PEDIDO ESCRITO A> Indique os nomes próprios que aparecem no texto sobre a candidatura de Santana. Cada nome entra uma só vez.

TEXTO DE ORIGEM>
------------------------------------------------

Agora (re)candidata-se à liderança do PSD, numa reincarnação de si mesmo. Já não bastava o PSD ser o sucedâneo de um programa televisivo de humor; Santana dá o golpe de misericórdia, reduzindo os Monty Python ao amadorismo do humor. Nem sequer carece de elaborada explicação para se perceber o inusitado da candidatura. Os socialistas, e Sócrates em particular, estarão em campo a manobrar muito na sombra para que Santana recupere a liderança do PSD. Na repetição das últimas eleições legislativas, com os mesmos actores, quem arriscaria apostar um resultado diferente?

------------------------------------------------

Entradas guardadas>
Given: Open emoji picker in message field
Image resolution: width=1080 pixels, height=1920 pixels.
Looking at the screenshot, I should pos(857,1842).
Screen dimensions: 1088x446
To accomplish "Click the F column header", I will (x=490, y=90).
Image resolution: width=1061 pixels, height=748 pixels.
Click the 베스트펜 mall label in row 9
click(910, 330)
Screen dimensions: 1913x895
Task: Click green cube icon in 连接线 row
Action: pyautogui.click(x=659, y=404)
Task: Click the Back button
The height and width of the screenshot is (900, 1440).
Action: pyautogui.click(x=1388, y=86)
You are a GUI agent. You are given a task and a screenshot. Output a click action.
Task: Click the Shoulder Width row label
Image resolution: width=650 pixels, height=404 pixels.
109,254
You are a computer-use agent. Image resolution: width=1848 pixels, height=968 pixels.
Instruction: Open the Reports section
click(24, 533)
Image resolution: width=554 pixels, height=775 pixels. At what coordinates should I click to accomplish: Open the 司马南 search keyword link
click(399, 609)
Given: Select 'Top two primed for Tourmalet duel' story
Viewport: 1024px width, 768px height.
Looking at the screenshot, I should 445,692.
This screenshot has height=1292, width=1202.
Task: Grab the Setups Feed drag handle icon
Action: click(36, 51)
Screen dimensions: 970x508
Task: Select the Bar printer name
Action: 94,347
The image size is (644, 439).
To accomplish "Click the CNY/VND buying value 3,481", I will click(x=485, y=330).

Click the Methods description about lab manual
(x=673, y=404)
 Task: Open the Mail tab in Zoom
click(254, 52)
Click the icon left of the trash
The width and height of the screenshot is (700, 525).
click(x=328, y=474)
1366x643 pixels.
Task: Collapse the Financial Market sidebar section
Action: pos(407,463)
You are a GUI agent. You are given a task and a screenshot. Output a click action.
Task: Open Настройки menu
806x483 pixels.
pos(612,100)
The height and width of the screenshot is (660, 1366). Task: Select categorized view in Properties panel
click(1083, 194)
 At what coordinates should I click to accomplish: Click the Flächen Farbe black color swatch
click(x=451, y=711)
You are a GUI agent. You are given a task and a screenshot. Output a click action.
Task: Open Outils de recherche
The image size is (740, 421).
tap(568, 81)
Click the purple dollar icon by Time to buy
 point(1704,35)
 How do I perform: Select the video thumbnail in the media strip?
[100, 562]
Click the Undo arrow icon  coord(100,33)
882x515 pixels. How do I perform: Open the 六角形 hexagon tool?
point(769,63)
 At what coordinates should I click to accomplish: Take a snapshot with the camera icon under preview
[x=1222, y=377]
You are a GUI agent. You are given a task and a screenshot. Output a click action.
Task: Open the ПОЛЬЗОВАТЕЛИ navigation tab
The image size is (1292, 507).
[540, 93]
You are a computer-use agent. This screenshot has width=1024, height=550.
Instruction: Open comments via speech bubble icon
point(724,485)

------------------------------------------------

PEDIDO ESCRITO B> Transcreva as linhas das entradas desde o início até à linha que contém "will (x=490, y=90).", inclusive.

RESPOSTA CERTA A>
PSD
Santana
Monty Python
Sócrates

RESPOSTA CERTA B>
Given: Open emoji picker in message field
Image resolution: width=1080 pixels, height=1920 pixels.
Looking at the screenshot, I should pos(857,1842).
Screen dimensions: 1088x446
To accomplish "Click the F column header", I will (x=490, y=90).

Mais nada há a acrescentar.